Published: 11-24-2024 6:30 PM

If Kamala Harris had won the 2024 election, the next months would have been filled with a cycle of headlines about voter fraud. They would have stemmed from complaints from Republican leadership and lawsuits backed by powerful donors (along with a smattering of grassroots supporters).

We will not see those headlines. Sure, a few will comment on the lack of voter fraud. There will be a handful of cases of actual voter fraud. But we now live in a reality where the next months will not be consumed with coverage of lawsuits over frivolous claims of massive election-changing fraud in swing states favoring Democrats. Because Republicans won.

The run-up to the 2024 election, as with 2020, was rife with Republican claims that our voting system is not secure. (In some places, laws were changed to make it more difficult to vote.) Now that their candidate has won, the next months will be met with silence on the issue of voter fraud by those who would have been screaming at the top of their lungs if the election had swung the other way.

Had they lost, news outlets would have written about the tone and tenor of the screams, and sent reassurances to the choir that in fact, our elections are quite safe, and no, thousands of dead people did not vote.

There are some cases where it is easy to make sense of this conundrum. For example, when Antonin Scalia died, then-Senate Majority Leader Mitch McConnell refused to follow plain text in the Constitution and confirm a nominee for the Supreme Court. To defend his inaction he provided a wild argument: before an election was an inappropriate time to approve a nominee.

News outlets and pundits went mad spilling real and virtual ink dissecting McConnell’s “argument.” Was there precedent? What had the Founders thought? What new and fascinating doctrine of reading the Constitution was McConnell following?

It was never a real argument, it was only ever a political expedient. The truth to that lie was given when the same situation happened four years later, and with power in his hands, McConnell happily installed his side’s Supreme Court nominee, Amy Coney Barrett. Precedent did not matter, nor did the intentions of the Founders. The idea was an intellectually empty claim made by a plainly Machiavellian politician.

Article continues after...

Yesterday's Most Read Articles

Marilyn and Jeff Blaustein: Spreading disinformation about the Jones Library
Amherst’s Slaughter lands post in Hampden-Wilbraham Regional School District
State overrules Shutesbury bylaw limiting grid batteries
Home heating help on tap: Residents urged to apply for fuel assistance
Janine Roberts: Unraveling my white supremacist history
UMass football: Amid coaching search, pair of blunders has athletic department in the spotlight

I have trouble applying the same logic to voter fraud. Sure, at the levels of power, politicians are only acting to meet the ends they want. The people running the super PACs, the lawyers paid by them, they all knew the dozens of lawsuits brought in 2020 to challenge the elections were frivolous.

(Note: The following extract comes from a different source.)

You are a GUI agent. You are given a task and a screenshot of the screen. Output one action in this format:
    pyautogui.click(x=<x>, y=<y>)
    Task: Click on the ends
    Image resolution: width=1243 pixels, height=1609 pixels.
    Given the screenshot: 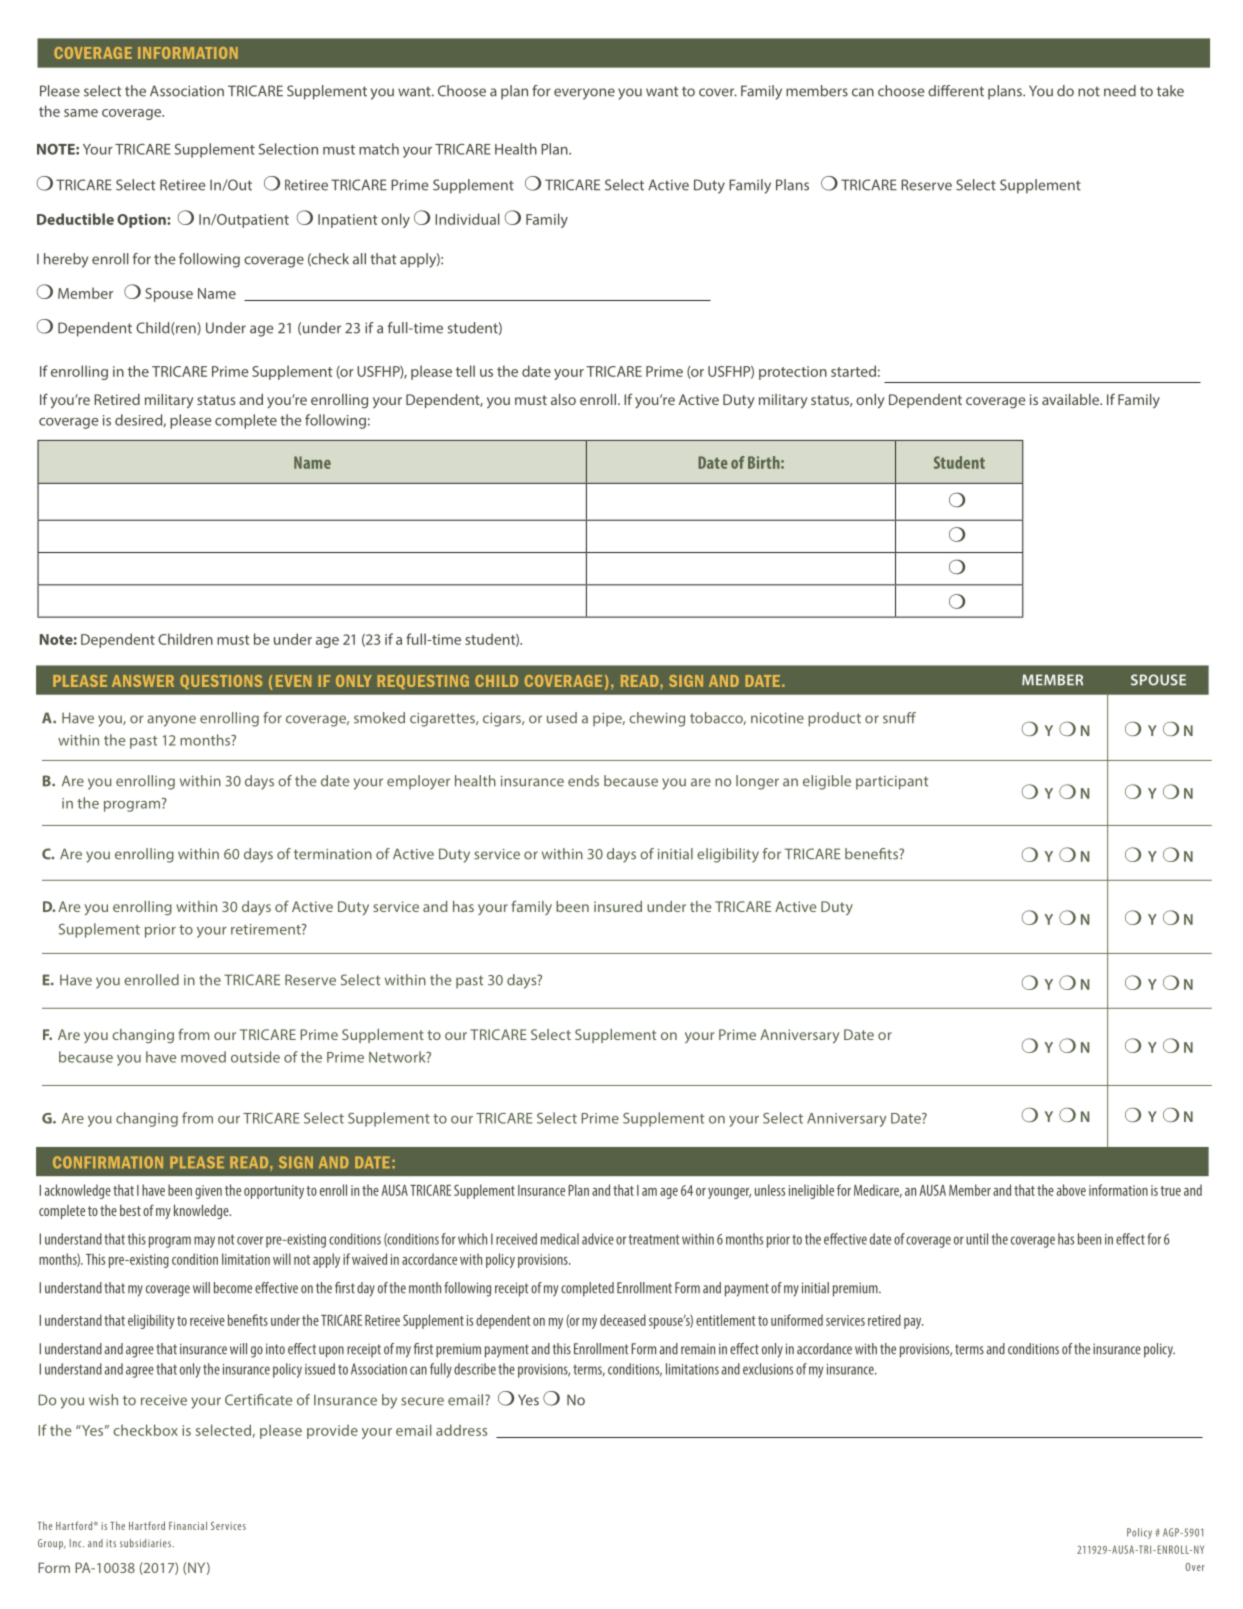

The conundrum is the people. What explains the silence after so much preemptive worry? Where did all the anger and fear go? We know the answer is not that Republican voters think the laws that were changed to restrict voting worked to protect voter fraud, because in the alternate universe where Harris won, we know what the headlines would have included. Is it really so simple as they won, so they no longer care or worry about voter fraud?

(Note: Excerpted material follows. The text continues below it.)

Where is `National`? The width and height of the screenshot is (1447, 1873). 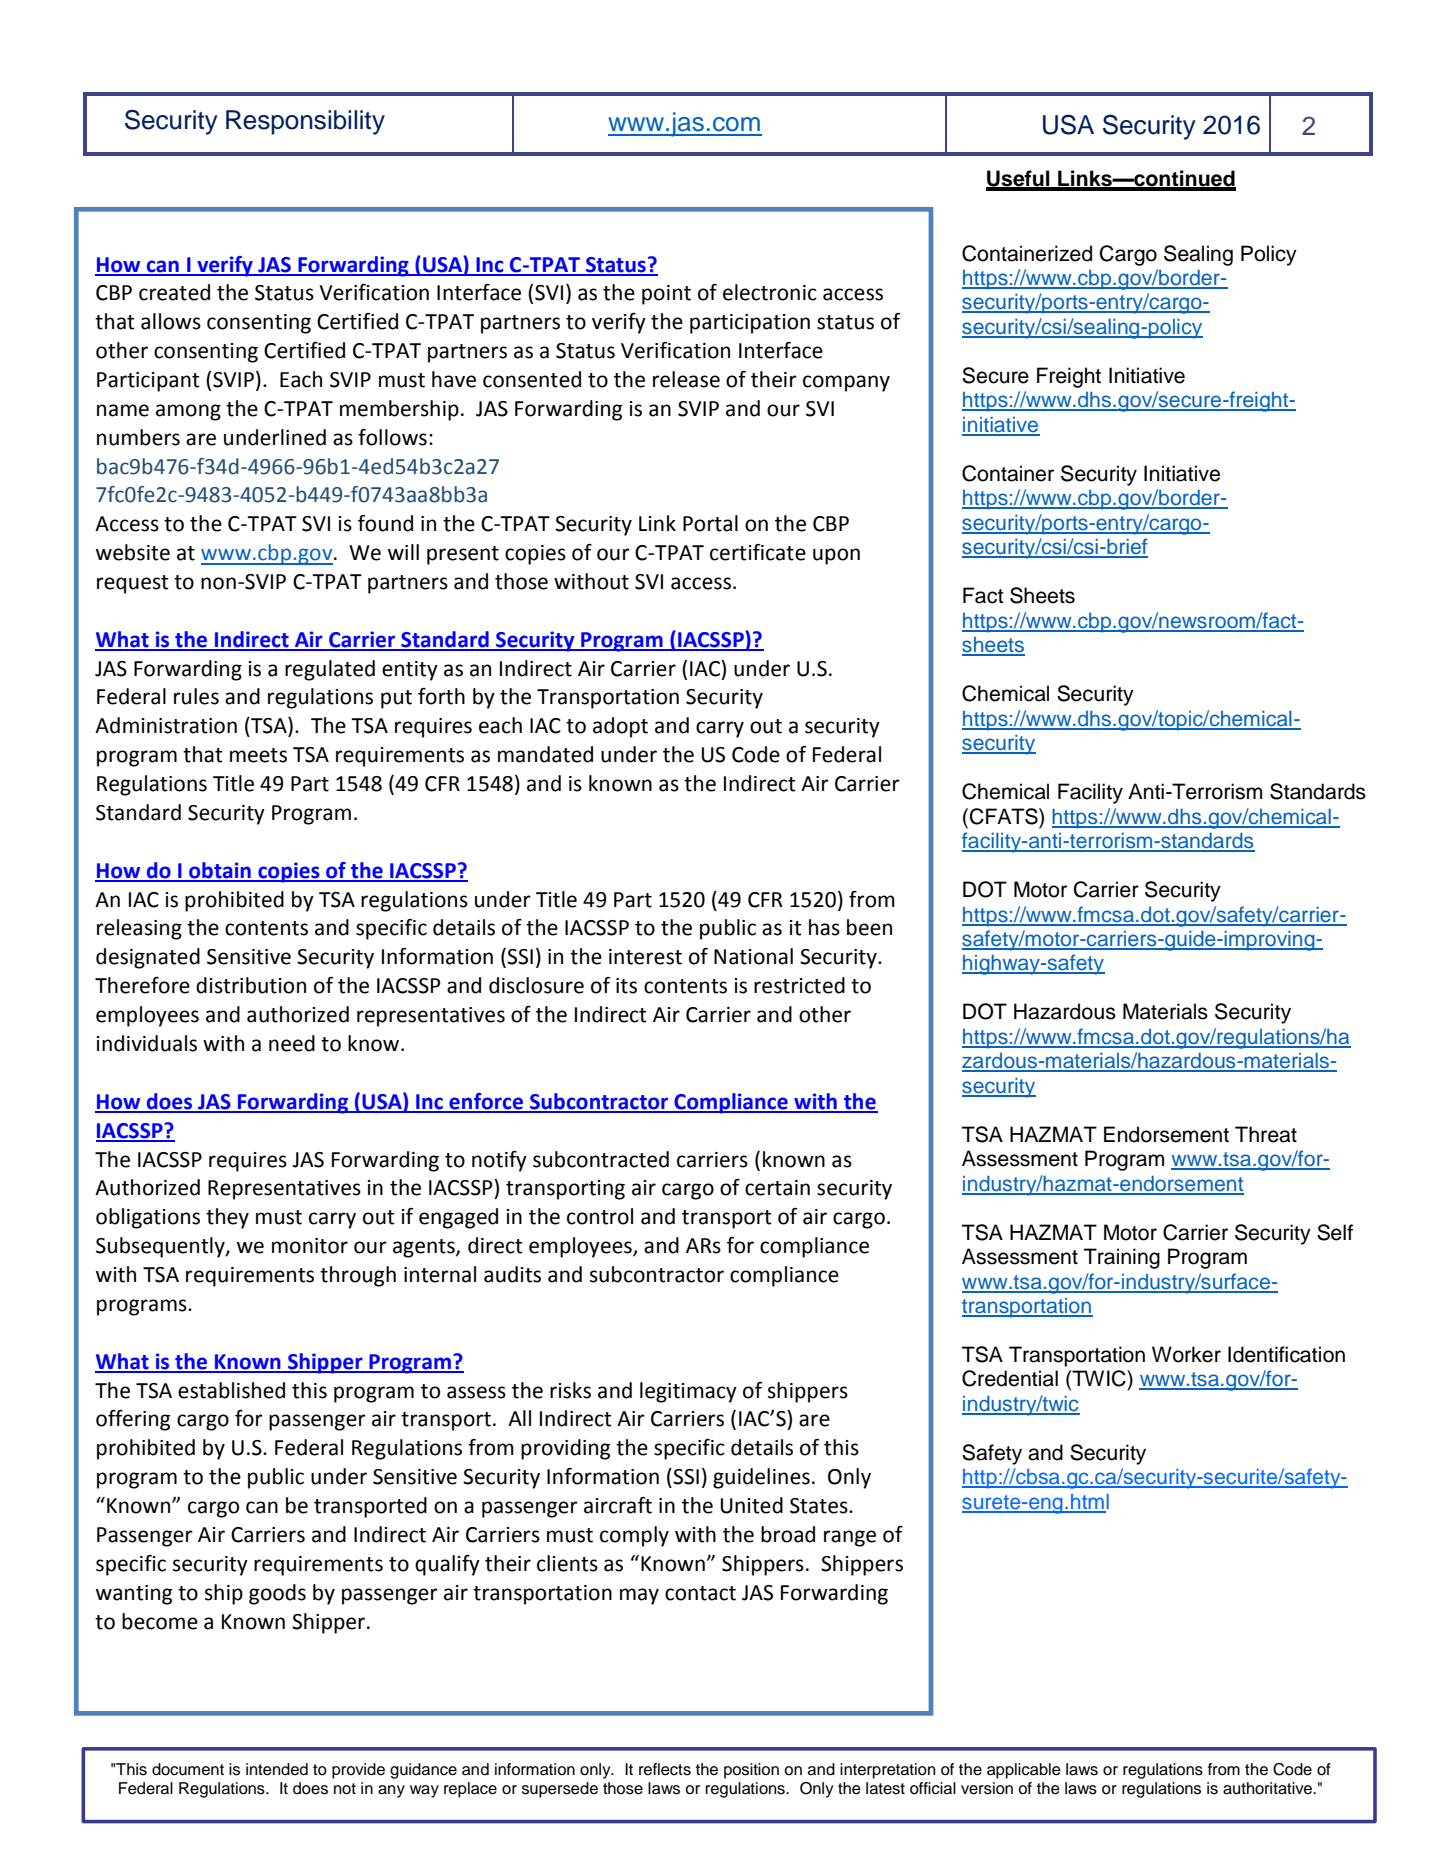 National is located at coordinates (753, 956).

Maybe it is that simple. When I was 20, I could not believe the unfairness of the drinking age. Readers will remember the refrain “I can die for my country but I can’t have a drink.” Then I turned 21, and suddenly, I did not care. Those poor sober 20-year-olds could pound sand.

Is that all that happened? A voter is genuinely concerned about fraud, but the election goes their way, so they no longer care? The drinking age is a serious discussion. Voting rights and voter fraud, more so. That the fraud is only a problem when a GOP candidate loses, while Harris has called the president-elect (a convicted felon and liable for sexual abuse) to congratulate him on his victory is upsetting, and frankly, a little terrifying.

What scares me is that this is an example that our reality has shifted, and we no longer argue about facts. Election integrity is not a topic for substantive discussion, it is a foil. Just as Republicans have listened to Trump’s lies and taken them as convenient truth, Democrats listen to Republicans, engage with empty beliefs, and wonder why Republicans are not convinced.

Let the lack of headlines about a stolen election be a reminder and a warning. Treating Republican arguments with integrity is to forget that the so-called party of law and order just elected Donald Trump.

For the next four years, do not engage with the insincere beliefs. You are being trolled, and our country is the butt of the joke. It is scary because there is nothing to win, yet everything to lose.

Tim Nixon, Ph.D., teaches criminal justice and lives in Amherst.